1 Then wrought Bezaleel and Aholiab, and every wise hearted man, in whom the Lord put wisdom and understanding to know how to work all manner of work for the service of the sanctuary, according to all that the Lord had commanded.
2 And Moses called Bezaleel and Aholiab, and every wise hearted man, in whose heart the Lord had put wisdom, even every one whose heart stirred him up to come unto the work to do it:
3 And they received of Moses all the offering, which the children of Israel had brought for the work of the service of the sanctuary, to make it withal. And they brought yet unto him free offerings every morning.
4 And all the wise men, that wrought all the work of the sanctuary, came every man from his work which they made;
A theme in the Bible is the spiritual and conceptual manifesting in the material. The book even begins with it in the story of creation. On each day God expresses the idea of what He wants, and then it becomes a reality. “God said, Let there be light: and there was light,” (Genesis 1:3). At each stage, “God said,” and then it was so.
This theme most famously manifests in the birth of Jesus, which is the unseen, conceptual God becoming mortal man. In Jesus we see the idea of the law being lived out in perfection. In him we see the concept of perfect love made real upon a cross.

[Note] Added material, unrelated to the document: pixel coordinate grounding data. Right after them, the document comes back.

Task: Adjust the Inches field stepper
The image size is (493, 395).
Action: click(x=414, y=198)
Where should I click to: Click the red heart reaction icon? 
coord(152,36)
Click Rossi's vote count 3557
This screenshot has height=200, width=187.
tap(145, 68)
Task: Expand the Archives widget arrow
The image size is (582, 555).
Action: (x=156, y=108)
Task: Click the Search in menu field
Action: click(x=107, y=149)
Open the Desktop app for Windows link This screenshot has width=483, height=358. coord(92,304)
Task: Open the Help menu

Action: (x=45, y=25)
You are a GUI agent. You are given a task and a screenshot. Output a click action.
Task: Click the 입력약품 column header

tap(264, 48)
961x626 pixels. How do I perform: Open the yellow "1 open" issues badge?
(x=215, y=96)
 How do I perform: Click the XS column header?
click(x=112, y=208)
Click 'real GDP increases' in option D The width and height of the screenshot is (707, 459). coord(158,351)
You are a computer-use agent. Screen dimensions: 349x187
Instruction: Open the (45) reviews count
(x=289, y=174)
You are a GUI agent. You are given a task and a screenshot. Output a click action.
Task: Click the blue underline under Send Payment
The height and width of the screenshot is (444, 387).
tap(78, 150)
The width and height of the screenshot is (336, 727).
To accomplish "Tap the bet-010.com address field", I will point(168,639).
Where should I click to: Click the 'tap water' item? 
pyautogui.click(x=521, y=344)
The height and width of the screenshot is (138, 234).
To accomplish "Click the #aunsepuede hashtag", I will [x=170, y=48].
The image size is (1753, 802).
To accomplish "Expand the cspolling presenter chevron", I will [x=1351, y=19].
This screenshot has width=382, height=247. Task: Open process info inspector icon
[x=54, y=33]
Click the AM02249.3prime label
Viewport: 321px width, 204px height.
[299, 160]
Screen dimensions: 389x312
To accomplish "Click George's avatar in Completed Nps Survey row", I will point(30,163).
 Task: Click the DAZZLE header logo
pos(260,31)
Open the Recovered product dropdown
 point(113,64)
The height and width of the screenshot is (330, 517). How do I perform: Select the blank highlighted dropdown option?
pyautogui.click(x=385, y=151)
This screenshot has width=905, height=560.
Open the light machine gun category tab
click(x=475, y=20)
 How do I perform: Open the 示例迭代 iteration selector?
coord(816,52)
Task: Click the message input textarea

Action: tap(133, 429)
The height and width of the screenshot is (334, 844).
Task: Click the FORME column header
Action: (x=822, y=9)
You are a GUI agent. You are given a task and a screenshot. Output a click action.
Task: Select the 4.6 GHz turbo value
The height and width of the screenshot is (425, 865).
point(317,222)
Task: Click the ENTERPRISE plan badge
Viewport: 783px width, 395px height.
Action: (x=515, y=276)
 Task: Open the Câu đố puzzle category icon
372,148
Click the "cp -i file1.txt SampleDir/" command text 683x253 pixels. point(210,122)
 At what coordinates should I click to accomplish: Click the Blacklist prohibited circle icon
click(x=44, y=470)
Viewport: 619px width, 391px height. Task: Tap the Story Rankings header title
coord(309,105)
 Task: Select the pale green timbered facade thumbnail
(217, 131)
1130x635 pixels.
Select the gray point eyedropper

This same pattern of concept-to-reality has been playing out over the last ten chapters of Exodus. We have seen how God inspired Moses with the vision of the tabernacle, how Moses expressed it to the Israelites, and how it now becomes a reality. Accounts like these acknowledge and describe the process by which the metaphysical becomes the material, the vision becomes the work, and the idea becomes the creation.